Effects Of Invasive And Noninvasive Mechanical Ventilation On Sleep In The Intensive Care Unit (ICU)

The safety and scientific validity of this study is the responsibility of the study sponsor and investigators. Listing a study does not mean it has been evaluated by the U.S. Federal Government. Read our disclaimer for details. Identifier: NCT00638339
Recruitment Status : Active, not recruiting
First Posted : March 19, 2008
Last Update Posted : May 28, 2018
Information provided by (Responsible Party):
Tufts Medical Center

Brief Summary:
The purpose of this study is to monitor sleep in patients using breathing machines, because little is known about sleep when patients use masks to help their breathing. We'd like to compare sleep in patients using masks to that in patients with a tube in their throats.

Condition or disease
Respiratory Insufficiency Respiration, Artificial Sleep Deprivation

Detailed Description:

Sleep in critically-ill patients is commonly severely fragmented, and sleep architecture is altered as compared to a healthy person. This abnormal sleep may cause some important adverse psychological and physiological consequences. Noise, light, patient-care activities, pain, or medications are some of the contributing factors to sleep disruption in the ICU. Recent evidence also suggests that invasive mechanical ventilation (IMV) itself may lead to sleep fragmentation in the ICU. Noninvasive ventilation (NIV) is a well-established, relatively new form of ventilation which improves sleep quality or gas exchange in some patients with chronic hypoventilatory disorders. Although sleep may be disrupted due to discomfort from the mask or air leaking during NIV use; intermittent use of NIV may result in better sleep quality between NIV sessions. The effects of NIV on sleep in the acute care setting have not yet been studied.

QUESTIONS ON THE MATERIAL
• a. In the sleep study listing, echo the passage from "Effects Of Invasive" up to and including "in their throats.", copying it word for word.
• b. According to the sleep study listing, which organization provided the information as the responsible party?

DATA EXTRACT
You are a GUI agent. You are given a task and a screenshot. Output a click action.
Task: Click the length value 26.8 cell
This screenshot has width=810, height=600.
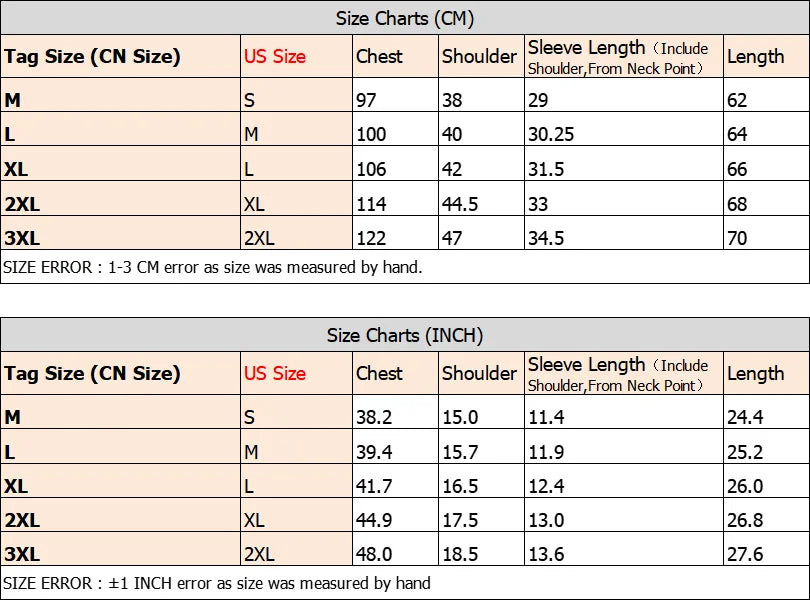click(x=744, y=521)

TASK-BY-TASK OUTPUTS
• a.
Effects Of Invasive And Noninvasive Mechanical Ventilation On Sleep In The Intensive Care Unit (ICU)

The safety and scientific validity of this study is the responsibility of the study sponsor and investigators. Listing a study does not mean it has been evaluated by the U.S. Federal Government. Read our disclaimer for details. Identifier: NCT00638339
Recruitment Status : Active, not recruiting
First Posted : March 19, 2008
Last Update Posted : May 28, 2018
Information provided by (Responsible Party):
Tufts Medical Center

Brief Summary:
The purpose of this study is to monitor sleep in patients using breathing machines, because little is known about sleep when patients use masks to help their breathing. We'd like to compare sleep in patients using masks to that in patients with a tube in their throats.

• b. Tufts Medical Center